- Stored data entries

▼

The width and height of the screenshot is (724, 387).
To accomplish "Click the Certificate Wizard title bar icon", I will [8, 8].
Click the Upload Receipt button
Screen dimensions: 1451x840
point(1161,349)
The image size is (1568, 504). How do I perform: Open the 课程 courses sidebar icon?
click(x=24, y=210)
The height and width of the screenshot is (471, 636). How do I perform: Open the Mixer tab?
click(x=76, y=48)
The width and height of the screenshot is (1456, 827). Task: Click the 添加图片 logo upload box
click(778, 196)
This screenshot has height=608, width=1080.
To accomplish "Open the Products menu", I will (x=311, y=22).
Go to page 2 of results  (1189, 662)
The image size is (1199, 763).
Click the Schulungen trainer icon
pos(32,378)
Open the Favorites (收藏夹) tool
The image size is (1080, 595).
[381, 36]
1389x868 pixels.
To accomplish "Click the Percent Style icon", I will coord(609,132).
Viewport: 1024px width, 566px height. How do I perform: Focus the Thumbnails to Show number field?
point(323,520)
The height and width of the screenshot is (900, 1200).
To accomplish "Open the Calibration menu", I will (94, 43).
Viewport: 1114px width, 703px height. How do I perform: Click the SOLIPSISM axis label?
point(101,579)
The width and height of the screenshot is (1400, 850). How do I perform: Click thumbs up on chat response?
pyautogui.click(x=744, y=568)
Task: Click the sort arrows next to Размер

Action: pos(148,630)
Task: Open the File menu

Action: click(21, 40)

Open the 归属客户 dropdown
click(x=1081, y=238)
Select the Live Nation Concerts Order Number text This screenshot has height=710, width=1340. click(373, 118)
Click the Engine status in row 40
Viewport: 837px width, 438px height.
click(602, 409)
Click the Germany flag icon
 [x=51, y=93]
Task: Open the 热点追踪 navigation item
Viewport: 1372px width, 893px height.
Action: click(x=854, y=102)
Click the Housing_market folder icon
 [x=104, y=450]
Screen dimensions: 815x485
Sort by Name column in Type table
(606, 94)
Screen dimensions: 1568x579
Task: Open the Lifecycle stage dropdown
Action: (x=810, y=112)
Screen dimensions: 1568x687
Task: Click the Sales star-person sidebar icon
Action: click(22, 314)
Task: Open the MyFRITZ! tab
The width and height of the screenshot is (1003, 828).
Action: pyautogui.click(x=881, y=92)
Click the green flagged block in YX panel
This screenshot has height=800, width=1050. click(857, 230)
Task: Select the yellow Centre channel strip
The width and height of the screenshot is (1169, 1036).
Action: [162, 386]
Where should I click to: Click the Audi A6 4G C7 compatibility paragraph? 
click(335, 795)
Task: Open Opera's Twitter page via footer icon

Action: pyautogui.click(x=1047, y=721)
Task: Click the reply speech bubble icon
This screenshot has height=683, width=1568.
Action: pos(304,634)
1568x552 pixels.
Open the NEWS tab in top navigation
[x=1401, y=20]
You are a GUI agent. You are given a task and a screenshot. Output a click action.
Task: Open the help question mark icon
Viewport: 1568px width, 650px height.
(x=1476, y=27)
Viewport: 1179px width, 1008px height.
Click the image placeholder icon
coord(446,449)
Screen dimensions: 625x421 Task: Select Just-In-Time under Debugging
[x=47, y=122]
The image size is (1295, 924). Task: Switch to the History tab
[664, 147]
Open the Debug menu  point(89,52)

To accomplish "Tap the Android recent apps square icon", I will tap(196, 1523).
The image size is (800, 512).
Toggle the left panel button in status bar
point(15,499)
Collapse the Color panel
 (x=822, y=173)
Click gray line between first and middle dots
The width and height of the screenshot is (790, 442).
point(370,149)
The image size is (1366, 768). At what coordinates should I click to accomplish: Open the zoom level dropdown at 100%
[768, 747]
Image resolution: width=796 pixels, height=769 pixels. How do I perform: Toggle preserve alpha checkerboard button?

▲

- Problem requirements
Reproduce every one of the records above word for word, keeping each line as it stands.

- Output for this exercise
The width and height of the screenshot is (724, 387).
To accomplish "Click the Certificate Wizard title bar icon", I will [8, 8].
Click the Upload Receipt button
Screen dimensions: 1451x840
point(1161,349)
The image size is (1568, 504). How do I perform: Open the 课程 courses sidebar icon?
click(x=24, y=210)
The height and width of the screenshot is (471, 636). How do I perform: Open the Mixer tab?
click(x=76, y=48)
The width and height of the screenshot is (1456, 827). Task: Click the 添加图片 logo upload box
click(778, 196)
This screenshot has height=608, width=1080.
To accomplish "Open the Products menu", I will (x=311, y=22).
Go to page 2 of results  (1189, 662)
The image size is (1199, 763).
Click the Schulungen trainer icon
pos(32,378)
Open the Favorites (收藏夹) tool
The image size is (1080, 595).
[381, 36]
1389x868 pixels.
To accomplish "Click the Percent Style icon", I will coord(609,132).
Viewport: 1024px width, 566px height. How do I perform: Focus the Thumbnails to Show number field?
point(323,520)
The height and width of the screenshot is (900, 1200).
To accomplish "Open the Calibration menu", I will (94, 43).
Viewport: 1114px width, 703px height. How do I perform: Click the SOLIPSISM axis label?
point(101,579)
The width and height of the screenshot is (1400, 850). How do I perform: Click thumbs up on chat response?
pyautogui.click(x=744, y=568)
Task: Click the sort arrows next to Размер

Action: pos(148,630)
Task: Open the File menu

Action: click(21, 40)

Open the 归属客户 dropdown
click(x=1081, y=238)
Select the Live Nation Concerts Order Number text This screenshot has height=710, width=1340. click(373, 118)
Click the Engine status in row 40
Viewport: 837px width, 438px height.
click(602, 409)
Click the Germany flag icon
 [x=51, y=93]
Task: Open the 热点追踪 navigation item
Viewport: 1372px width, 893px height.
Action: click(x=854, y=102)
Click the Housing_market folder icon
 [x=104, y=450]
Screen dimensions: 815x485
Sort by Name column in Type table
(606, 94)
Screen dimensions: 1568x579
Task: Open the Lifecycle stage dropdown
Action: (x=810, y=112)
Screen dimensions: 1568x687
Task: Click the Sales star-person sidebar icon
Action: click(22, 314)
Task: Open the MyFRITZ! tab
The width and height of the screenshot is (1003, 828).
Action: pyautogui.click(x=881, y=92)
Click the green flagged block in YX panel
This screenshot has height=800, width=1050. click(857, 230)
Task: Select the yellow Centre channel strip
The width and height of the screenshot is (1169, 1036).
Action: [162, 386]
Where should I click to: Click the Audi A6 4G C7 compatibility paragraph? 
click(335, 795)
Task: Open Opera's Twitter page via footer icon

Action: pyautogui.click(x=1047, y=721)
Task: Click the reply speech bubble icon
This screenshot has height=683, width=1568.
Action: pos(304,634)
1568x552 pixels.
Open the NEWS tab in top navigation
[x=1401, y=20]
You are a GUI agent. You are given a task and a screenshot. Output a click action.
Task: Open the help question mark icon
Viewport: 1568px width, 650px height.
(x=1476, y=27)
Viewport: 1179px width, 1008px height.
Click the image placeholder icon
coord(446,449)
Screen dimensions: 625x421 Task: Select Just-In-Time under Debugging
[x=47, y=122]
The image size is (1295, 924). Task: Switch to the History tab
[664, 147]
Open the Debug menu  point(89,52)

To accomplish "Tap the Android recent apps square icon", I will tap(196, 1523).
The image size is (800, 512).
Toggle the left panel button in status bar
point(15,499)
Collapse the Color panel
 (x=822, y=173)
Click gray line between first and middle dots
The width and height of the screenshot is (790, 442).
point(370,149)
The image size is (1366, 768). At what coordinates should I click to accomplish: Open the zoom level dropdown at 100%
[768, 747]
Image resolution: width=796 pixels, height=769 pixels. How do I perform: Toggle preserve alpha checkerboard button?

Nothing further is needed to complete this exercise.